68030 Cycles Optimisation

Last Updated: 01 October 1998
Typed and bad HTML version by Scorpion/Silicon
Based on Motorola 68030 User's manual :)
Sorry for my loosy english ;)
How work the cycles tables
How to know executions times
How to optimise cycles

How work the cycles tables
Lot of you have probably see the amigaguide file with 68030 cycles without understand all this numbers !!! Yes, remember we have something like that: Instructions Head Tail I-Cache No-Cache Move Rn,Dn 2 0 2(0/0/0) 2(0/1/0) When i saw this for the first time i have supposed that a Move take 2 cycles, because at the I-Cache column they were a 2 ;) Anyway that's practically allways right that we only need to look at the I-Cache column ... Ok, let's go for more details about this strange numbers ... In a 030 all instructions and effectives address had what we call an Head and a Tail. Why? Just because 030 instructions can be overlapped eachothers. Look at this figure: >>> Executions times >>>>>>>>>>>>>>>>>>>>>>>>>>>>>>>>>>>>>>> +--- Instruction A ---+ +--- Instruction B ---+ +--- Instruction C --+ Now imagine your instruction look like this: +- Head - ... - Tail -+ A Tail can overlap a Head, in condition that the Head column of instruction B and the Tail of instruction A was different of 0. Now you know what is the head and tail column, let's go for the I-Cache and No-Cache column. (Anyway don't panic, if you want to know more about how to optimise with Head and Tail, it will be said a little bit later ;) I-Cache column was in reality the Instruction-Cache-Case Execution Time (ouf ;) This is the total number of clock periods required to execute the instruction if the instruction was in the instruction cache ... But it don't take in consideration the overlap times. No-Cache was the inverse ... It was the worst execution time featuring cache miss ... Now take a look at the a(b/c/d) numbers: a : Total number of clocks b : Number of read cycles c : Maximum number of instruction access cycles d : Number of writes cycles Ok, now you know everything on how to read the 030 cycles table :)

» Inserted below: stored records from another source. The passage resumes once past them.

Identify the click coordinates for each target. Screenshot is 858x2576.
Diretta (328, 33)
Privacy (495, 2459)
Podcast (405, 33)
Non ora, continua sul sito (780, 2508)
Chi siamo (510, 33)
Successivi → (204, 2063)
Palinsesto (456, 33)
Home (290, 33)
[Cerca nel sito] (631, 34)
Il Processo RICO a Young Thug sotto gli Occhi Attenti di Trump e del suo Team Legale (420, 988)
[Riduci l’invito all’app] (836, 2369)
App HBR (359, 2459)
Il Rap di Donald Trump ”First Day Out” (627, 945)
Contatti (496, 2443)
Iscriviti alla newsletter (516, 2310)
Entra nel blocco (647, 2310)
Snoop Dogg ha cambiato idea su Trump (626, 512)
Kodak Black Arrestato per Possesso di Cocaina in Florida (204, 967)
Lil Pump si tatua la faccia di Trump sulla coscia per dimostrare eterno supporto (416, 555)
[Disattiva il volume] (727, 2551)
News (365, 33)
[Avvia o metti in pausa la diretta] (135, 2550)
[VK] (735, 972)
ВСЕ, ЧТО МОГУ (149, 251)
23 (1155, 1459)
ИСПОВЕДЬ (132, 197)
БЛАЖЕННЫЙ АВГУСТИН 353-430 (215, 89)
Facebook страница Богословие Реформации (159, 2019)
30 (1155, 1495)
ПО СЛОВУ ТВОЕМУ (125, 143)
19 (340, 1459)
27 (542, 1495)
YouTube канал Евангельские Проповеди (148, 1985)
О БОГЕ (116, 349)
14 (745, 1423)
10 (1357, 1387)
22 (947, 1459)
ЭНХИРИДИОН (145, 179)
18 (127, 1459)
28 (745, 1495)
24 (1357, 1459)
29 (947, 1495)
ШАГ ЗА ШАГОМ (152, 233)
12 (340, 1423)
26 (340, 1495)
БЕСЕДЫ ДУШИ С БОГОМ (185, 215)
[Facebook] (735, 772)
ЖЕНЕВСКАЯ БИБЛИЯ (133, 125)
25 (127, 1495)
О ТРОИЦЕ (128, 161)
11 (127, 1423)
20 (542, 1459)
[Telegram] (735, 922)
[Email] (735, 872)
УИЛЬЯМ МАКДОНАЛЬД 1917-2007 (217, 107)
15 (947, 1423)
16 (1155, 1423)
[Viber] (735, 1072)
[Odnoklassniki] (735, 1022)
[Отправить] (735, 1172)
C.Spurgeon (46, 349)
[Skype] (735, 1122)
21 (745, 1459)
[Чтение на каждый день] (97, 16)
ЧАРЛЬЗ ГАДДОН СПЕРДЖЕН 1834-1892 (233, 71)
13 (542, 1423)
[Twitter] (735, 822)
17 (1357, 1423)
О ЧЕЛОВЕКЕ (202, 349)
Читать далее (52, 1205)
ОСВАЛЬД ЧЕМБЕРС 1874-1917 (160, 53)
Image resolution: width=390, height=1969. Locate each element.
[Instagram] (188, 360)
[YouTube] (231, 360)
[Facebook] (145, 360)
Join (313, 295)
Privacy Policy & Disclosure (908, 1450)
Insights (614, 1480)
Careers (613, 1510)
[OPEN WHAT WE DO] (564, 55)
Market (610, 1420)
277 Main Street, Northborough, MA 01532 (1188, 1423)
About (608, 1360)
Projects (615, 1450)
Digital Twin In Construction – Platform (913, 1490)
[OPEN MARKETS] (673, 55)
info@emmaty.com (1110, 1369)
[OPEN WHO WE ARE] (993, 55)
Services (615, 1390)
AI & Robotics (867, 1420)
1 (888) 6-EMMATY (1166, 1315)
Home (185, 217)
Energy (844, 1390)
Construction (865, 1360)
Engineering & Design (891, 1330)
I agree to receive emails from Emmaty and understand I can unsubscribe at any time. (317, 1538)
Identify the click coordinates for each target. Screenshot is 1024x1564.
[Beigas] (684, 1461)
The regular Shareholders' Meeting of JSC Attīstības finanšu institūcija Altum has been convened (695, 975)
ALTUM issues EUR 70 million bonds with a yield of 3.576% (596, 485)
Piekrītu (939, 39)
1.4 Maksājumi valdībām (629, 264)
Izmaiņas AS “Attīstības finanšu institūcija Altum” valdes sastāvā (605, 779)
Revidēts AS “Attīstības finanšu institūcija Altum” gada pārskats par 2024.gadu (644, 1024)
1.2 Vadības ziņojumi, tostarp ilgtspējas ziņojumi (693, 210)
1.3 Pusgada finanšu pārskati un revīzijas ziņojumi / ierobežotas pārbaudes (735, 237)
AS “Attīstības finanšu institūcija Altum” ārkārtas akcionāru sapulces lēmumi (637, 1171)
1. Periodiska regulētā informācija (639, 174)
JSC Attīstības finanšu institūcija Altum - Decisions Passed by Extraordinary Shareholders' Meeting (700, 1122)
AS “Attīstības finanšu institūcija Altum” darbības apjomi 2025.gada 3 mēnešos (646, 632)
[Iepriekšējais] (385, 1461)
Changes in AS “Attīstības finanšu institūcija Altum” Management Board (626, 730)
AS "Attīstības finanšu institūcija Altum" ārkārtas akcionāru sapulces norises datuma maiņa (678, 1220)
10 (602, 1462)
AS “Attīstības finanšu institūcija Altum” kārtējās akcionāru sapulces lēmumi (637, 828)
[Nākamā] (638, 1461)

How to know execution times
Simply ... They were 2 formulas ;) In fact the overall instruction time will depend of the overlap with the previous and the following instructions ... The first formula was in the case that we don't have any effective address: CC1+[ CC2 - min(H2,T1) ]+[ CC3 - min(H3,T2)] ... With: CCn is the I-Cache column of the instruction n Tn is the Tail column of the instruction n Hn is the Head column of the instruction n min(a,b) is the minimum of a and b An example: Code: H T CC move.l d0,d1 2 0 2 add.l d2,d1 2 0 2 sub.l d3,d2 2 0 2 move.l d1,-(a0) 0 2 4 The execution times will be: CC1+[CC2-min(H2,T1)]+[CC3-min(H3,T2)]+[CC4-min(H4,T3)] =2 +[2 -min(2,0) ]+[2 -min(2,0) ]+[4 -min(0,0) ] =2 + 2 -0 + 2 -0 + 4 -0 =10 cycles Oh!! What a shame that's exactly the sum of CC!! They were no overlapped instructions here!! But imagine we have this: move.l d0,d1 2 0 2 add.l d2,d1 2 0 2 move.l d1,-(a0) 0 2 4 sub.l d3,d2 2 0 2 This time we will have: CC1+[CC2-min(H2,T1)]+[CC3-min(H3,T2)]+[CC4-min(H4,T3)] =2 +[2 -min(2,0) ]+[4 -min(0,0) ]+[2 -min(2,2) ] =2 + 2 -0 + 4 -0 + 2 -2 =8 cycles Yeah!! We have win 2 cycles! Notes that the sub after the move take 0 cycles!! So, as you can see we can win cycles on 030 only in moving some instructions.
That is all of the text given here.